Texto proporcionado:
══════════════════════════════

La jubilación no está en su diccionario. La Vida Religiosa no se jubila. Lo demuestran muchos. En la comunidad-enfermería de las Hermanas de la Caridad de Santa Ana, en Collado Villalba (Madrid), se respira paz. En la segunda y tercera planta viven la mayor parte de las hermanas, al cuidado de las más mayores. En la cuarta planta, las hermanas que tienen algún problema de salud.
En camino a este último piso, toca el botón del ascensor la hermana María, de 92 años. Arrastra el carro de la ropa. “Mientras podamos, a todas les gusta hacer algo”, explica la superiora de la comunidad, Margarita Mauleón.
De entre 46 religiosas, solo cuatro rebajan un poco la media de edad y no superan los 75 años; del resto, la mayoría ha pasado de 85 –muchas de ellas incluso los 90–, pero no por ello dejan de participar en tareas. Cuidar y dejarse cuidar, aunque a veces no sea fácil, también es misión.
La falta de relevo en los institutos religiosos, tanto femeninos como masculinos, ha dado como resultado comunidades en las que entre quienes cuidan y quienes se dejan cuidar no hay muchos saltos generacionales. Y el invierno vocacional obliga a las congregaciones a buscar nuevos caminos, como el de las residencias intercongregacionales, o directamente contratar los servicios geriátricos.
Las Hermanas de la Caridad de Santa Ana continúan con el modelo tradicional, aunque cuentan en la enfermería con un equipo de profesionales que velan 24 horas por el estado de salud de las religiosas más mayores. Del equipo de enfermeras forma parte también la hermana Mercedes García. Está recién aterrizada de Costa de Marfil, donde ha estado los últimos siete años.

══════════════════════════════

Listado de datos:
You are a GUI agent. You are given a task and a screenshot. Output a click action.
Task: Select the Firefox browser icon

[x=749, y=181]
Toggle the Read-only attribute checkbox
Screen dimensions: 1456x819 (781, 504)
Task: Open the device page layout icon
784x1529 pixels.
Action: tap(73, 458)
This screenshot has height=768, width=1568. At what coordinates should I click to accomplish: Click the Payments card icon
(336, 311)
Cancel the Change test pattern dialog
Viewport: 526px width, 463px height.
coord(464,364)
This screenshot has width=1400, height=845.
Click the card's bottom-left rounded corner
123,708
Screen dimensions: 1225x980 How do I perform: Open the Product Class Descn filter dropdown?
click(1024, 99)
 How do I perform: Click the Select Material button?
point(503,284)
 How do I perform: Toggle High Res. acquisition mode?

══════════════════════════════

Tarea A: Reproduce del texto sobre las Hermanas de la Caridad de Santa Ana el fragmento que comienza con "La falta de" y sigue hasta "los servicios geriátricos.", sin cambiar nada.
Tarea B: Según el texto sobre las Hermanas de la Caridad de Santa Ana, ¿por qué las congregaciones buscan nuevos caminos, como las residencias intercongregacionales? Responde en una a tres oraciones.
Tarea C: Retoma el texto sobre las Hermanas de la Caridad de Santa Ana y continúalo a partir de donde se interrumpe.

Respuesta del ejercicio A:
La falta de relevo en los institutos religiosos, tanto femeninos como masculinos, ha dado como resultado comunidades en las que entre quienes cuidan y quienes se dejan cuidar no hay muchos saltos generacionales. Y el invierno vocacional obliga a las congregaciones a buscar nuevos caminos, como el de las residencias intercongregacionales, o directamente contratar los servicios geriátricos.

Respuesta del ejercicio B: Las congregaciones buscan nuevos caminos porque el invierno vocacional, es decir, la falta de relevo en los institutos religiosos, las obliga a hacerlo. Por eso recurren a residencias intercongregacionales o contratan directamente servicios geriátricos.

Respuesta del ejercicio C:
“Ciertamente he tenido que practicar la obediencia, porque era feliz allí”, indica con gracia. Sin embargo, “al llegar me di cuenta de que el Señor me estaba esperando aquí. La misión es la misma, solo me ha cambiado el paisaje. Si nuestra vocación es la caridad, el amor… yo sigo viviendo mi vocación. Me siento privilegiada de tener el regalo de toda esta vida que hay en las hermanas. ¡Cuánta vida! ¡Cuánta sabiduría! ¡Cuántas cualidades humanas y espirituales!”, clama la religiosa de origen catalán.
Entre las hermanas más jóvenes, también trabajando en la enfermería, está Montserrat Marcos. “Tras 13 años en Ruanda, ahora continúa mi misión aquí”, dice con la voz entrecortada. Se emociona por tanta vida entregada que le rodea. “Las hermanas han dado su vida y ahora las acompañamos. Ellas son la fuerza de la Iglesia… Ahora se valora más la novedad, la eficacia, pero ellas son un testigo vivo de entrega. Doy gracias a Dios por lo recibido”, cuenta con los ojos vidriosos.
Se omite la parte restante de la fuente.